From the histograms, we see two effects of interest.
- As sample size increases, the histograms grow narrower, more closely concentrated around the population proportion of 0.4. This reflects greater precision of sample estimates with increased sample size.
- As sample size increases, the histograms become increasingly more bell-shaped, like a normal distribution (as illustrated below by the green normal curve superimposed over the last histogram from the series above).
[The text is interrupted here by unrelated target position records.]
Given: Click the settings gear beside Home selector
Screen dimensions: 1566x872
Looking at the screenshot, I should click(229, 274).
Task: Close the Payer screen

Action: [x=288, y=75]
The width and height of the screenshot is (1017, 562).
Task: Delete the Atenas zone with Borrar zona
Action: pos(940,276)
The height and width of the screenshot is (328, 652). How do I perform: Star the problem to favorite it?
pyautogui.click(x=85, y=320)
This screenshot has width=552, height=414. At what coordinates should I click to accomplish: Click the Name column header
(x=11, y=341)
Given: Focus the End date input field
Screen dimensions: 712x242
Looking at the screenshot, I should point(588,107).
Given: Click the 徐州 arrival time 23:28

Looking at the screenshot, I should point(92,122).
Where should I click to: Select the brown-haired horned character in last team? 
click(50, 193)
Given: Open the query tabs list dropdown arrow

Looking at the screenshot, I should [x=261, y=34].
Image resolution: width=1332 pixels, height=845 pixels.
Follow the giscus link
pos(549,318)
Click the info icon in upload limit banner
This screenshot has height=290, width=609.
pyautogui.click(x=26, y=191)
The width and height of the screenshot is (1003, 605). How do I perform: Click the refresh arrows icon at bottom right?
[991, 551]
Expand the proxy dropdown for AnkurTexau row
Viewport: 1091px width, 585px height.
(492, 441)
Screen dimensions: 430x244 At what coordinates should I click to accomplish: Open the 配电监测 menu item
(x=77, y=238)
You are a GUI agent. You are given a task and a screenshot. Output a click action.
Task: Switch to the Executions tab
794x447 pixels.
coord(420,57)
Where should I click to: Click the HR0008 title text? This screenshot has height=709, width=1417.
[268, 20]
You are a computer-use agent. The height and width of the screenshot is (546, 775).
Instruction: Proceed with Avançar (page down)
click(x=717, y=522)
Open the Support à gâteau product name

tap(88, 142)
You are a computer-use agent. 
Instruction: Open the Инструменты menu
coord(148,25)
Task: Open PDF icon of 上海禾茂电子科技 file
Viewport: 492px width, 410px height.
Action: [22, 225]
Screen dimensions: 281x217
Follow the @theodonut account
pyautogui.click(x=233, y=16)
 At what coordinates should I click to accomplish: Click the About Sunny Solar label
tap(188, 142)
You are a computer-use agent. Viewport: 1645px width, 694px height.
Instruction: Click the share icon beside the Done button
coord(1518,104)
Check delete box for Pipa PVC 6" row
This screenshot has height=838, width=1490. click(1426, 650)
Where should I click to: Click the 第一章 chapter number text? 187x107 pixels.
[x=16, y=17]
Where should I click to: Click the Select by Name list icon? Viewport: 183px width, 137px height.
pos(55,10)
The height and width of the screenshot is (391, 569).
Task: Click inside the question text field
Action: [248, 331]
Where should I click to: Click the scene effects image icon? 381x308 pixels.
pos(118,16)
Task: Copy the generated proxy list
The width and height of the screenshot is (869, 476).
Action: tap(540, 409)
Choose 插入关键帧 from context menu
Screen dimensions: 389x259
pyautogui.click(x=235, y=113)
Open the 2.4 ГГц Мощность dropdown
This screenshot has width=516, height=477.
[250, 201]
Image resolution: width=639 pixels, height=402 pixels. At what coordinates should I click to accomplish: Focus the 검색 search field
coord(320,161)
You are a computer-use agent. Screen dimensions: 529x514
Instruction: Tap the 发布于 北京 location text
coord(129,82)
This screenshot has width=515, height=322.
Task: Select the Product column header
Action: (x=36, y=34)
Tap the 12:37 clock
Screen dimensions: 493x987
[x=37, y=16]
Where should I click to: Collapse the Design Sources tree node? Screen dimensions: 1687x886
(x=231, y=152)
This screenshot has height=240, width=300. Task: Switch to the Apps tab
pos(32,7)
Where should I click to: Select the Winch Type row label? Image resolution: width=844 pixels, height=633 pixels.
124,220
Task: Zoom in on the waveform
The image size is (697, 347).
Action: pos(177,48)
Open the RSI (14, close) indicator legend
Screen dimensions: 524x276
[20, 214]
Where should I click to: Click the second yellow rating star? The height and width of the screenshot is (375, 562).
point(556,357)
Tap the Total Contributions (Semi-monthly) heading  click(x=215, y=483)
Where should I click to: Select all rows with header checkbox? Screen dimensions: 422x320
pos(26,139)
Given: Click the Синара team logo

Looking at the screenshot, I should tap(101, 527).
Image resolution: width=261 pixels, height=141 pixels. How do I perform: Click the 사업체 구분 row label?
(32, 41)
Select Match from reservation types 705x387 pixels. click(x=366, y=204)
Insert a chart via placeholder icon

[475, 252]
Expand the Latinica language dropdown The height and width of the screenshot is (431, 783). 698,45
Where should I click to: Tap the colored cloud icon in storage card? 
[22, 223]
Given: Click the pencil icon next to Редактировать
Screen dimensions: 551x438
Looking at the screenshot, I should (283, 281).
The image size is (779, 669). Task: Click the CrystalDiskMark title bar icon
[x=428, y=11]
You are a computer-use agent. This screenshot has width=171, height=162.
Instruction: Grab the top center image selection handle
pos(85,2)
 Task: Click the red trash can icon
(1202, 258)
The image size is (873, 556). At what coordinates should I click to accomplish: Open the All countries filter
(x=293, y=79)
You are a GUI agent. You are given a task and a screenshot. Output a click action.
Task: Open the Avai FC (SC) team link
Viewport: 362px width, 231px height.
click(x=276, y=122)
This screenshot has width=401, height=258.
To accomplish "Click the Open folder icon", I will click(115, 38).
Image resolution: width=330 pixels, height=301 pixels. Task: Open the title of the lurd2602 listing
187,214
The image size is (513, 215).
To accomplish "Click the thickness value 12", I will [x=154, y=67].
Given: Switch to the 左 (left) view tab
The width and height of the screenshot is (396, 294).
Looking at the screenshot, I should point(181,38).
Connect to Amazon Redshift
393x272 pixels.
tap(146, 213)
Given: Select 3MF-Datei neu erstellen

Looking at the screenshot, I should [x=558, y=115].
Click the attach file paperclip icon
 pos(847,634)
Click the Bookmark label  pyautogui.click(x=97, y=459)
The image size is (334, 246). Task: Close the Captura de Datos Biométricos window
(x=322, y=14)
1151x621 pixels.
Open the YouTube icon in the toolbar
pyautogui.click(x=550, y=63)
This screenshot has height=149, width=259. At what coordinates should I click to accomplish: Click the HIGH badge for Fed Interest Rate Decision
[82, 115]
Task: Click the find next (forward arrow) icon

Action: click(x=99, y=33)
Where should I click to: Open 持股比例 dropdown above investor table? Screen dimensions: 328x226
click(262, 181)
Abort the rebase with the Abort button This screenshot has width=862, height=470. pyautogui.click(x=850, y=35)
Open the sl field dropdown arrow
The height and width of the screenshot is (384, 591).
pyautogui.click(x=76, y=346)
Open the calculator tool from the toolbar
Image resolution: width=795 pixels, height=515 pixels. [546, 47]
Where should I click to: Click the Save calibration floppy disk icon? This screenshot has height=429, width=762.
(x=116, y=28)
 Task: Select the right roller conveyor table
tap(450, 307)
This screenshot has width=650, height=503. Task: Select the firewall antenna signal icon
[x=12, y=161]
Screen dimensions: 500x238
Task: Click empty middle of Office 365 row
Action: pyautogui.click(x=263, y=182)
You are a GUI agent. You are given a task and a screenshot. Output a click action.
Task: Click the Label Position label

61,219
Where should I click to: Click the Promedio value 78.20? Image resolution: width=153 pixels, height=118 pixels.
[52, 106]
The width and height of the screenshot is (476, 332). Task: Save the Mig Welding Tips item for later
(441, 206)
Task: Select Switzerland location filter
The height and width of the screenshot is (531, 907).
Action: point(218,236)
The tendency of a sampling distribution to approximate a normal distribution has implications for statistical anaysis. When the approximation is sufficiently close, we can use the normal distribution to test hypotheses about proportions and to express confidence intervals around proportions – things you will learn to do in future lessons. For now, let's just answer the question: Under what conditions can we safely assume the sampling distribution of a proportion will be approximately normal in shape?
When is Distribution Normal?
It is safe to assume that the shape of the sampling distribution for a proportion will be approximately normal when the following conditions are true:
- Population size (N) is at least 10 times sample size (n).
- The sampling method is simple random sampling.
- n * p ≥ 10, where p is the sample proportion.
- n * (1 - p) ≥ 10.
Note: When the sample proportion p equals 0.5, the last two conditions require that at least 20 observations be sampled from a population for the sampling distribution to be approximatley normal. When the sample proportion p is more extreme than 0.5, more observations are required.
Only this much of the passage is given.